-- PROBLEM DETAILS --
Could you transcribe every record below exactly, leaving out the pictures?

-- DATA EXTRACTS --
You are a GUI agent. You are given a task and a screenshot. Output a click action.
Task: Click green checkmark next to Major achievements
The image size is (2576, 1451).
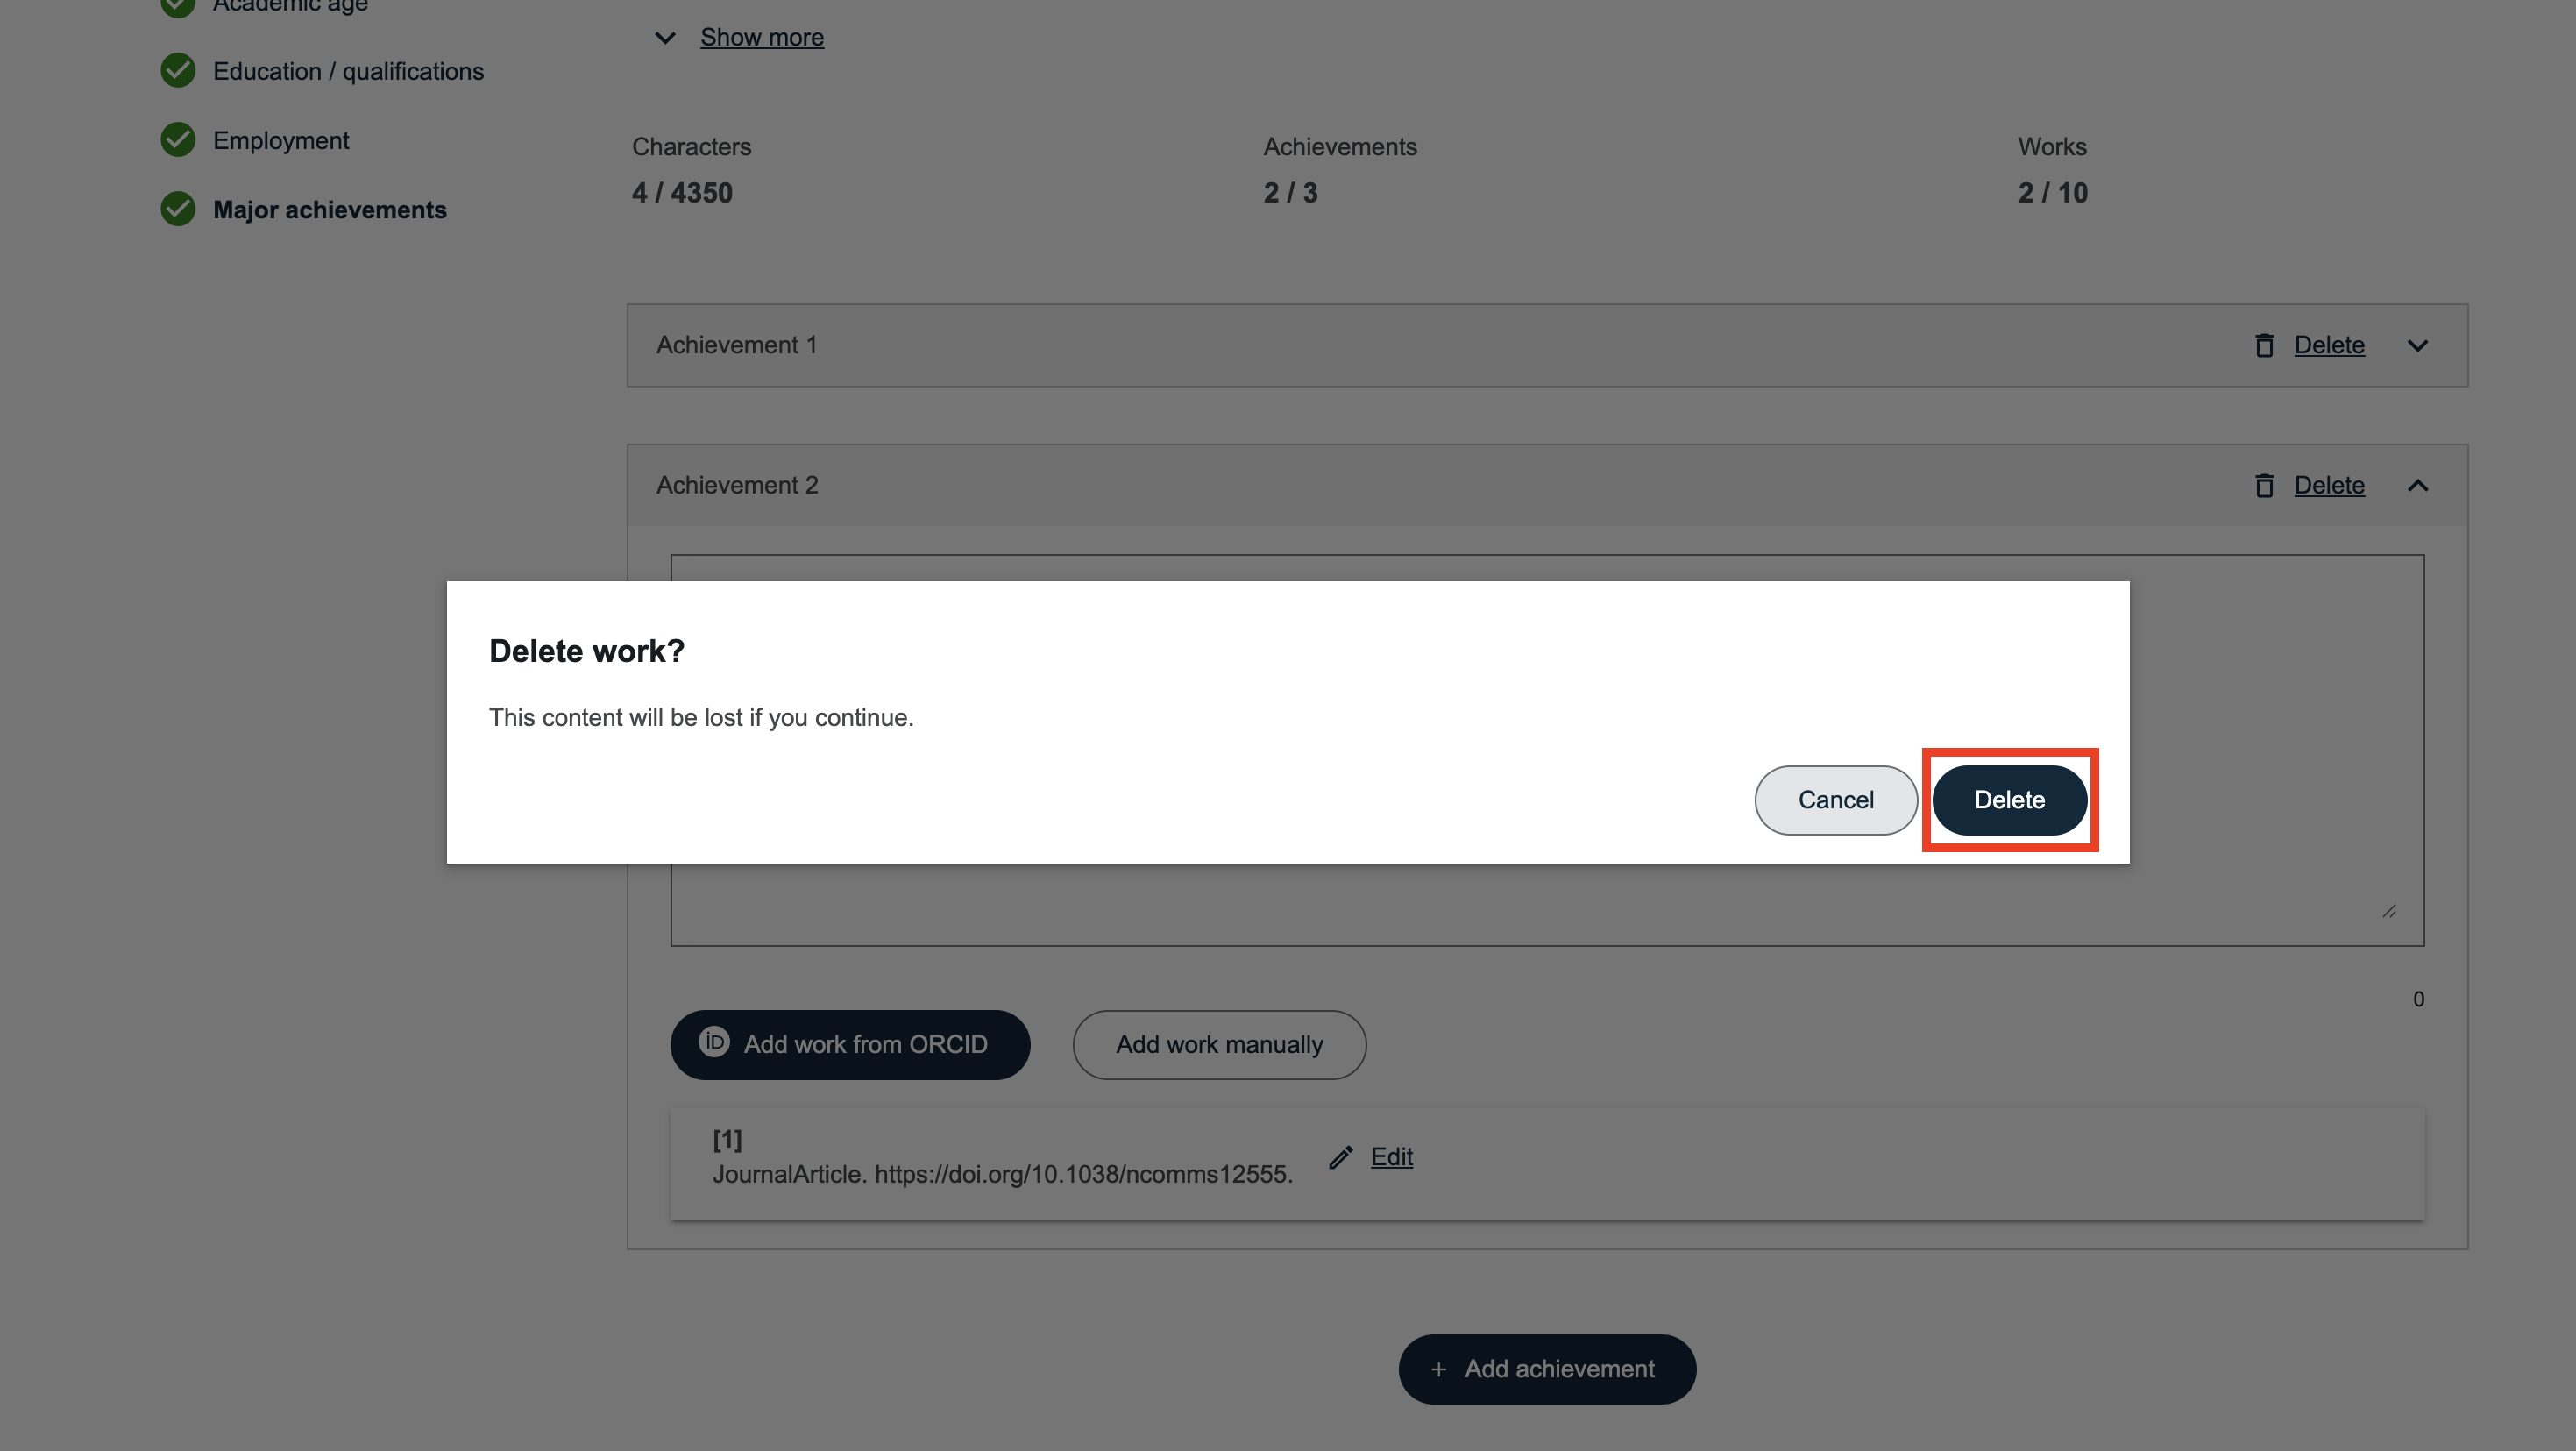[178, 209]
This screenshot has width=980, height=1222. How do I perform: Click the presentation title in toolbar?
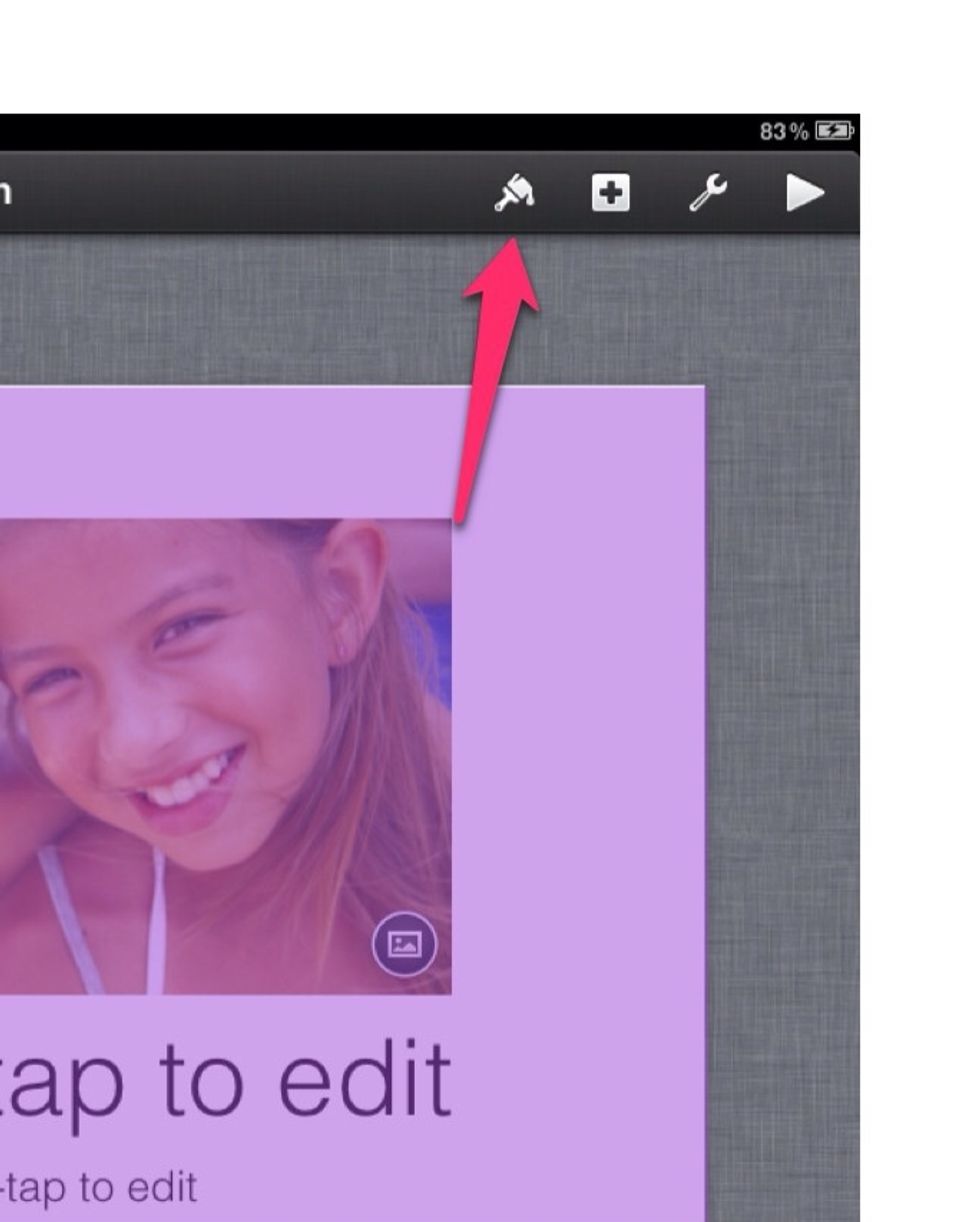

-- ANSWER TO THE PROBLEM --
You are a GUI agent. You are given a task and a screenshot. Output a click action.
Task: Click green checkmark next to Major achievements
The image size is (2576, 1451).
[178, 209]
This screenshot has width=980, height=1222. How do I perform: Click the presentation title in toolbar?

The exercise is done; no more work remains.